# Rodeo At Work



## csimkunas6 (Apr 18, 2010)

Hubby came out with me yet again and got some great shots of Rodeo at work. Now that his official 2yr old year is here, we will be doing more saddle and bridle work. Didnt have the bridle on this time, really want to make sure his mouth and teeth are 100% after getting his wolf teeth removed, and his teeth floated. 

Getting his ears rubbed. 
















Time for Work!
























































Ground tying like a Pro!

















I think he is looking great, and so grown up from when I first got him! He loves to get out and work, comes right up to the gate when I call his name, and is ready to go! Such an eager little guy! Hope you liked the pics!


----------



## CLaPorte432 (Jan 3, 2012)

I LOVE Rodeo pictures!


----------



## csimkunas6 (Apr 18, 2010)

CLaPorte432 said:


> I LOVE Rodeo pictures!


Aww Thank you! LOL! So do I!! Ill sit on the computer going through them for hours, ****!


----------



## waresbear (Jun 18, 2011)

He looks very workman like. That is a good quality!


----------



## csimkunas6 (Apr 18, 2010)

waresbear said:


> He looks very workman like. That is a good quality!


Oh yeah, he gets down to business! LOL, dont get me wrong, he has a lazy side, but I think we have taken care of that! Well, I hope anyways. Its interesting though, the days where he doesnt want to stand still, Ill have him work, and shortly after, he will stand no questions asked. Even the days where he just wants to stand around, he is still willing to work, and move a little bit for me.


----------



## Kelly22790 (Oct 23, 2011)

I love Rodeo!


----------



## csimkunas6 (Apr 18, 2010)

Kelly22790 said:


> I love Rodeo!


Aww thanks!! I love when people tell me that! lol....hes such a dorky little horse. Hes super funny though, when there are a bunch of people around at the barn, he is on his BEST behavior! Like everyone is expecting so much of him! lol


----------



## Kelly22790 (Oct 23, 2011)

csimkunas6 said:


> Aww thanks!! I love when people tell me that! lol....hes such a dorky little horse. Hes super funny though, when there are a bunch of people around at the barn, he is on his BEST behavior! Like everyone is expecting so much of him! lol


People pleaser! He's just the cutest!


----------



## csimkunas6 (Apr 18, 2010)

Kelly22790 said:


> People pleaser! He's just the cutest!


Haha, thanks.....he just tries to trick people into thinking hes amazing! lol....every time we have our "issues", theres usually no one else at the barn! lol


----------



## nherridge (Oct 30, 2011)

csimkunas6 said:


> Haha, thanks.....he just tries to trick people into thinking hes amazing! lol....every time we have our "issues", theres usually no one else at the barn! lol


I'll vouch for that


----------



## Country Woman (Dec 14, 2011)

Love getting updates on Rodeo 
he grew up handsome


----------



## SorrelHorse (Apr 9, 2009)

Love seeing updates.  He grew up so fast! xD


----------



## HorseLovinLady (Jul 18, 2011)

Lookin good, Rodeo's as handsome as ever!!


----------



## csimkunas6 (Apr 18, 2010)

nherridge said:


> I'll vouch for that


****!! He def tried to show off for you, especially that one day when he was galloping on the lunge! lol



Country Woman said:


> Love getting updates on Rodeo
> he grew up handsome


Thanks so much CW!! I agree, I think hes looking pretty good considering how goofy he looked for quite some time!



SorrelHorse said:


> Love seeing updates.  He grew up so fast! xD


Thanks SorrelHorse! Isnt he though? We still have quite a bit more growing to do obviously! 



HorseLovinLady said:


> Lookin good, Rodeo's as handsome as ever!!

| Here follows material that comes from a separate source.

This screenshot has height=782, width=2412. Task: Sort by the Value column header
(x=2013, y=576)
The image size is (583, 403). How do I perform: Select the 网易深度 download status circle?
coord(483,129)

Thank you HorseLovinLady!!!


----------



## Dark Intentions (Sep 30, 2011)

Aww what a handsome little guy! I love the saddle, too, it looks really good with him! lol


----------



## csimkunas6 (Apr 18, 2010)

Dark Intentions said:


> Aww what a handsome little guy! I love the saddle, too, it looks really good with him! lol


Thank you! The saddle is amazing, Ive ridden in it quite a few times on a different horse at the barn, and its super comfy!


----------



## Dark Intentions (Sep 30, 2011)

csimkunas6 said:


> Thank you! The saddle is amazing, Ive ridden in it quite a few times on a different horse at the barn, and its super comfy!



Omg I bet! I miss riding western a lot, I wish I never sold my western saddle, yet again I kinda had to since it didn't fit my old horse, and I know it won't fit Cadyen either, lol.


----------



## csimkunas6 (Apr 18, 2010)

Dark Intentions said:


> Omg I bet! I miss riding western a lot, I wish I never sold my western saddle, yet again I kinda had to since it didn't fit my old horse, and I know it won't fit Cadyen either, lol.



I love riding Western, never really did until I got Rodeo, every barn Ive had him at only have done Western, and when they started asking me to ride their horses, it was Western, or nothing. This saddle here is my first Western, I grew up riding English, and I really love English as well. Which is why I kept my English, because I would like to ride both 

Ill have to take some pics of Rodeo in an English saddle, I dont think I have any! lol


----------



## AngieLee (Feb 20, 2011)

I love Rodeo!he's so big now! happy to see his training is going so well!


----------



## csimkunas6 (Apr 18, 2010)

AngieLee said:


> I love Rodeo!he's so big now! happy to see his training is going so well!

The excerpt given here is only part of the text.